All of these results support the growing idea that oxytocin makes animals pay more attention to social information in particular, like the call of a youngster or the smell of a stranger. Psychologists imagine a spotlight that shines upon these social cues and makes them more salient. But neuroscientists are defining that process in terms of regions of the brain, the activity of neurons, and the actions of hormones.

“I'm President of the Society for Social Neuroscience, and we're split half-way down the middle between social psychologists who do human work and neuroscientists who do animal work,” says Young. “The goal is to bring these fields together so that the theoretical constructs can meet the neural mechanisms.”

This will be especially important if clinicians want to use oxytocin to help people with autism to form stronger social bonds with their peers. That's a theoretically sound idea, but clinical trials have found mixed effects. In some, children with autism become more socially responsive after inhaling the hormone; in others, nothing happens. These differences probably reflect the hormone's contextual nature, which becomes incredibly important when thinking about how to use it.

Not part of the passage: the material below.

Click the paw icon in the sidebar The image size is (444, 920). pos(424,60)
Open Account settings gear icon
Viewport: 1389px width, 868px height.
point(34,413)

“Say a child with autism takes oxytocin before they get on a school bus, and a kid on the bus makes fun of him,” says Young. “If oxytocin increases the salience of social stimuli, that's not going to make him better. That's going to increase the salience of [the bullying.] But if you combine oxytocin with therapy that encourages appropriate social behavior, the child might pay more attention to the therapist and their reward system might be more activated. That might make the therapy more effective.”

Then, there's a question of dose. Last year, an Italian team showed that mice become less sociable if they inhale oxytocin regularly, for long periods of time. It seems that over-stimulating the brain's oxytocin receptors can be worse than not stimulating them at all. So, what would happen if children took daily doses of the hormone in an attempt to improve their social behavior?

This is why the neuroscience of oxytocin is so important. The inaccurately named “moral molecule” is still more of a mystery molecule, despite decades of work. And that mystery needs to be solved before it finds its way into the clinic.